No segundo bebé, o momento em que, com 11 dias de vida, internado na Estefânia, vi o meu filho em agonia sem respirar; o momento em que horas depois o vi numa incubadora, sem lhe poder tocar e cheia de medo de o perder…

O que sentiste que te ajudou?

No Duarte, a única coisa que realmente me ajudou foi aceitar. Aceitar o meu filho como ele era e deixar de o querer mudar. Aceitar que se ele queria chorar ia chorar ao meu colo. Que se queria dormir ao meu colo enquanto o embalava então seria isso que lhe iria dar. Ele continuou a chorar e a não dormir e eu a não dormir com ele. Mas tudo ficou muito melhor apenas por ter aceitado!

Com o Manel,  ajudou muito tudo o que vivi com o Dê, ajudou toda a preparação que fiz para o que aí viesse, ajudou a existência de uma “Fada” especial na minha vida, e ajudou o Manel ser desde sempre um bebe fácil de satisfazer; uma rede de amigas com bebés da mesma idade do Manel: poder conversar, trocar ideias, sentimentos e momentos pautados pela sinceridade, pela verdade e pela diversidade não tem preço e é fundamental.

E o que não ajudou nada?

Os palpites de toda a gente, o facto de toda a gente achar que tinha uma solução infalível (o que me fazia sentir ainda pior), o facto de ninguém se ter disponibilizado genuinamente para ajudar, o olhar reprovador dos outros (admito que haja aqui uma componente de insegurança minha que me fazia ter esta leitura…); a constatação (tardia) de que muitas mães mentem: os filhos nunca choram, dormem noites inteiras desde que nascem, não fazem birras…alguns desses bebés talvez nem fizessem cocó (ou se o fizessem cheiraria a rosas certamente).

O momento mais belo?

Na segunda manhã de vida do Duarte, depois de uma noite horrível no hospital, em que ele chorou consecutivamente durante 8h00,  acabei por deitá-lo ao meu lado e adormeceu a mamar e assim ficou. A luz da manhã iluminou-o enquanto dormia tranquilo e nesse momento vi o bebé mais lindo do mundo e percebi que para sempre o meu coração iria bater fora do meu peito.
Com o Manel, foi poucas horas depois de nascer, enquanto lhe dava de mamar tranquilamente, e o Dê veio ver-nos. Saltou para o meu colo e aninhou-se em mim e no Manel a fazer-nos festinhas. Uma ternura sem fim. Nesse momento o meu coração passou a bater em dois compassos fora do meu peito.
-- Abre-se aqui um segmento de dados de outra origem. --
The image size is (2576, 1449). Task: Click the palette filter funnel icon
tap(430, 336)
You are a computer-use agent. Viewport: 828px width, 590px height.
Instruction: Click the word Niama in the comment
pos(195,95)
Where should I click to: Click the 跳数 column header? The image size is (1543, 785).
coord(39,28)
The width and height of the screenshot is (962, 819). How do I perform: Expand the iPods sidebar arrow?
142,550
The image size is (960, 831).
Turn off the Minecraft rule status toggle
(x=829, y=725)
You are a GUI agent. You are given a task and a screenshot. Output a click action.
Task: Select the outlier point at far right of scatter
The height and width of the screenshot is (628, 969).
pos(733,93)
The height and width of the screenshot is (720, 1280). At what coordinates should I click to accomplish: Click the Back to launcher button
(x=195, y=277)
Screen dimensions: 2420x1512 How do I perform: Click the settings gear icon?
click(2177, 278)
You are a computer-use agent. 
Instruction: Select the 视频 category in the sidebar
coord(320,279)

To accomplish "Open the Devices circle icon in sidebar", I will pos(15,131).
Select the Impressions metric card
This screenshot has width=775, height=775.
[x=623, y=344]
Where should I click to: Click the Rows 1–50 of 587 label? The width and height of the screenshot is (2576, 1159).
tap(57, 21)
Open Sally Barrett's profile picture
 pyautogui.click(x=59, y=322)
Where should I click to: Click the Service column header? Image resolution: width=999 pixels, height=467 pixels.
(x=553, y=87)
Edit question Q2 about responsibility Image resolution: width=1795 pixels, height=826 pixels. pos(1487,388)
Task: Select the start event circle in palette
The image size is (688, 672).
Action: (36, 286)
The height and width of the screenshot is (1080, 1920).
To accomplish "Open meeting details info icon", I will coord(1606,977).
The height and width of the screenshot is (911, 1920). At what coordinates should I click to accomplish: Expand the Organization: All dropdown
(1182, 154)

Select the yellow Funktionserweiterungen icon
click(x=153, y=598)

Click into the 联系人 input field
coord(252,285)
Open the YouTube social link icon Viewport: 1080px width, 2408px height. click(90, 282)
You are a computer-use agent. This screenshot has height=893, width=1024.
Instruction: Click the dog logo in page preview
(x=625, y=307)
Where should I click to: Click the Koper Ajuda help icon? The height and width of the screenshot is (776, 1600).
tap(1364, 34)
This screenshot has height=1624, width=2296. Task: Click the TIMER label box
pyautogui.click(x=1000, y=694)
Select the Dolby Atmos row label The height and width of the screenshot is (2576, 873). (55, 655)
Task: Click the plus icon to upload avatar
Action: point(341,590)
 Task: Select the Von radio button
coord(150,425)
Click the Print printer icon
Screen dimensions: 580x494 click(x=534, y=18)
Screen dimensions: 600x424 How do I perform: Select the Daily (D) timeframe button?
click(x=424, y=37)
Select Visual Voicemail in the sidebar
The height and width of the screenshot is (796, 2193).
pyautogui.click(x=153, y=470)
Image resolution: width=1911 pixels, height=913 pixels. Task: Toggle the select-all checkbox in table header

O que mudou em vocês enquanto casal?

Mudou numa fase inicial a disponibilidade um para o outro; mudou o imediatismo com que de um momento para o outro se decidia ir passar um fim‑de‑semana fora; nasceu e cresceu a admiração pelo pai que eu não conhecia (sentimento que sei ser mútuo). Tive pouca ajuda do Luís deu no primeiro ano de vida do Dê e foram meses extenuantes para mim, e nessa altura não foi fácil.

Se desses um conselho a ti mesma, no dia antes de ter nascido o teu primeiro bebé, qual seria?

Aceita o teu bebe, ouve-o e respeita-o. Há fases difíceis mas passam e até essas deixam saudades.